** GIVEN INSTRUCTION 1 **
Copy word for word the stretch of the blog excerpt from "they sift through" through "a winter afternoon..".
** GIVEN INSTRUCTION 2 **
In the records, repeat exactly the stretch from the line containing "Task: Click the share arrow icon" through the line containing "I will pos(118,106).", and nothing else.

** EXCERPT TO READ **
## begin

I saw a sad dignity swimming in his eyes.

The cellist's appearance on stage the other night was extraordinary..
I could only see my friend..

Monday, July 27, 2009

that life..

The files come in an R.M.Williams bag. Six thick manilla folders crammed with letters, reports, newspaper cuttings, leaflets, photographs, speeches and a hundred other things that made up an office in Gippsland in the 50s, 60s and early 1970s. My father's working life in a brown paper bag the weight of a small suitcase.
I open it up and find that life again.

Thursday, July 23, 2009

bike morning..

most Thursdays and Fridays I go for a ride around the town.. this morning there were puddles on the path..puddles?..
I pulled my phone out from my right sock-leg and took a couple of pictures..

Winter in Berwick, July..

Wednesday, July 22, 2009

july sunday..

out in the yard on just-cut grass
three blackbirds and a starling are skating from the shed to the clothesline

a ping of birdsong pulls me from the kitchen table
to stand in sunlight by the open door.
I stare through wire screen diamonds
and breathe in my own stillness..

they sift through cuttings, squabble, dance and -
to the windchimes' ripple underneath the eaves -
the starling wings its way to the birdbath,
dips its beak and sunlit body
into the middle of that stone waterhole,
flicks out the washing-up, then
like bells that play one note
over and over and over
those blackbirds break into song,
a one bell choir
on a winter afternoon..

## end

** Extracted records **
## begin

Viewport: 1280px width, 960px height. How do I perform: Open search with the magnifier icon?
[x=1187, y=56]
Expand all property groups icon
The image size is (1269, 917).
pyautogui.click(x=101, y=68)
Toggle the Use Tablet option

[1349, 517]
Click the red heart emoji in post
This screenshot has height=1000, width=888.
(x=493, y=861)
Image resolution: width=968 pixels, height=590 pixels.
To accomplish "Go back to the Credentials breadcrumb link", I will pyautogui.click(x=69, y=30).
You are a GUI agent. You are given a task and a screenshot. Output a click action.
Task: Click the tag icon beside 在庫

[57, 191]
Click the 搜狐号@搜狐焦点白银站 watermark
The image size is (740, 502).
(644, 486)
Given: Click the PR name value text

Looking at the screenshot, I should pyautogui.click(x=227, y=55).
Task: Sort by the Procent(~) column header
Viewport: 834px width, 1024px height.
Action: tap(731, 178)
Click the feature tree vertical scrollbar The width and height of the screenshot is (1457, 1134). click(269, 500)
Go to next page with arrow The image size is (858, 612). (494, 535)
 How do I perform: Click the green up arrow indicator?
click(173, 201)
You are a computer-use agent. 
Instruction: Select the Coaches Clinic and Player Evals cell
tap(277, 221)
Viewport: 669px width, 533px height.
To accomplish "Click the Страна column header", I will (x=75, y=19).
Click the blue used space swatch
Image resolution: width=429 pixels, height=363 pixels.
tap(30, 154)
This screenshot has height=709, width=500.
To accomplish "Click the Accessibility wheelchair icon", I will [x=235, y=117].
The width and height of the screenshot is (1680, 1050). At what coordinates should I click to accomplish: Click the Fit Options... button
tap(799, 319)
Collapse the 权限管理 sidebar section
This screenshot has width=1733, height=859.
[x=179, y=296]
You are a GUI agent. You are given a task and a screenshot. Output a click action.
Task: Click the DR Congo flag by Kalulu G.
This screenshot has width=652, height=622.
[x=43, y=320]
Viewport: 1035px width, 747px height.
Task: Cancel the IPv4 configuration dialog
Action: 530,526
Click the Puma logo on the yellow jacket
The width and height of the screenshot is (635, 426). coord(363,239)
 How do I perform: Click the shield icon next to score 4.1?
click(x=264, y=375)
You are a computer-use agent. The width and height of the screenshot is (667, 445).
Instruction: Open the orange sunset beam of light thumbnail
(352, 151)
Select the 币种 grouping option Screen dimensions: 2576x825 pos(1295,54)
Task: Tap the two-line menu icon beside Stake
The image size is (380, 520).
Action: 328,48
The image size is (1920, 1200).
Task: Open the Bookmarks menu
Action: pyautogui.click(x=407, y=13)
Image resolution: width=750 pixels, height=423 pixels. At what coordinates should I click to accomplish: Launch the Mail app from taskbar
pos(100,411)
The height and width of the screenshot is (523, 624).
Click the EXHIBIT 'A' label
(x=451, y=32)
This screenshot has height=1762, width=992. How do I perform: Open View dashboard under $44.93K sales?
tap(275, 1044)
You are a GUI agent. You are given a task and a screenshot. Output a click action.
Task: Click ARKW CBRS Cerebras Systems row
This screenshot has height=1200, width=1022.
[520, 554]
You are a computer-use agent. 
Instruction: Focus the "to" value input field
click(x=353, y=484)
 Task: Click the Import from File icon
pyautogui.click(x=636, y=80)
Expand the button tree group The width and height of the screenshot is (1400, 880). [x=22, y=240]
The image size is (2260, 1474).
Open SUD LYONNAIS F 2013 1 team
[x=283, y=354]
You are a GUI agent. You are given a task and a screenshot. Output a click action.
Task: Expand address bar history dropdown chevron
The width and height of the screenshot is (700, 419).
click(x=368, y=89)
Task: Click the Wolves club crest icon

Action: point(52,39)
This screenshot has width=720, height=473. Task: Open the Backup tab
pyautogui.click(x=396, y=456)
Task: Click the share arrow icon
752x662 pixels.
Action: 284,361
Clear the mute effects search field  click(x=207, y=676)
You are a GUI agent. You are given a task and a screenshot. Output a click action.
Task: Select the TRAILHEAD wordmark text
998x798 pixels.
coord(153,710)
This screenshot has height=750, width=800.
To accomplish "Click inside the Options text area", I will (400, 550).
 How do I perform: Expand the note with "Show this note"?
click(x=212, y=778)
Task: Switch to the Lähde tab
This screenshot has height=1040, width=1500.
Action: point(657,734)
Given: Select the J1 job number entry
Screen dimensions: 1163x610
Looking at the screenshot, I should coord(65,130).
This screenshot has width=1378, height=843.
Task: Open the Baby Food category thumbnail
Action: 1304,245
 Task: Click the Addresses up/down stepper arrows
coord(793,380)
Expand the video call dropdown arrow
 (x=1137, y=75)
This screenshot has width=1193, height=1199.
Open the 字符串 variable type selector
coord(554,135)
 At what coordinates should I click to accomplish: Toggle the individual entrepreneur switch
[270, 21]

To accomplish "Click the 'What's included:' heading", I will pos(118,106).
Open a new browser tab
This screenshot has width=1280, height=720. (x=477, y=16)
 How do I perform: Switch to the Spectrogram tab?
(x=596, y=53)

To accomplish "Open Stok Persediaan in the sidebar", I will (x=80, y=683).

## end

** TASK ANSWER 1 **
they sift through cuttings, squabble, dance and -
to the windchimes' ripple underneath the eaves -
the starling wings its way to the birdbath,
dips its beak and sunlit body
into the middle of that stone waterhole,
flicks out the washing-up, then
like bells that play one note
over and over and over
those blackbirds break into song,
a one bell choir
on a winter afternoon..

** TASK ANSWER 2 **
Task: Click the share arrow icon
752x662 pixels.
Action: 284,361
Clear the mute effects search field  click(x=207, y=676)
You are a GUI agent. You are given a task and a screenshot. Output a click action.
Task: Select the TRAILHEAD wordmark text
998x798 pixels.
coord(153,710)
This screenshot has height=750, width=800.
To accomplish "Click inside the Options text area", I will (400, 550).
 How do I perform: Expand the note with "Show this note"?
click(x=212, y=778)
Task: Switch to the Lähde tab
This screenshot has height=1040, width=1500.
Action: point(657,734)
Given: Select the J1 job number entry
Screen dimensions: 1163x610
Looking at the screenshot, I should coord(65,130).
This screenshot has width=1378, height=843.
Task: Open the Baby Food category thumbnail
Action: 1304,245
 Task: Click the Addresses up/down stepper arrows
coord(793,380)
Expand the video call dropdown arrow
 (x=1137, y=75)
This screenshot has width=1193, height=1199.
Open the 字符串 variable type selector
coord(554,135)
 At what coordinates should I click to accomplish: Toggle the individual entrepreneur switch
[270, 21]

To accomplish "Click the 'What's included:' heading", I will pos(118,106).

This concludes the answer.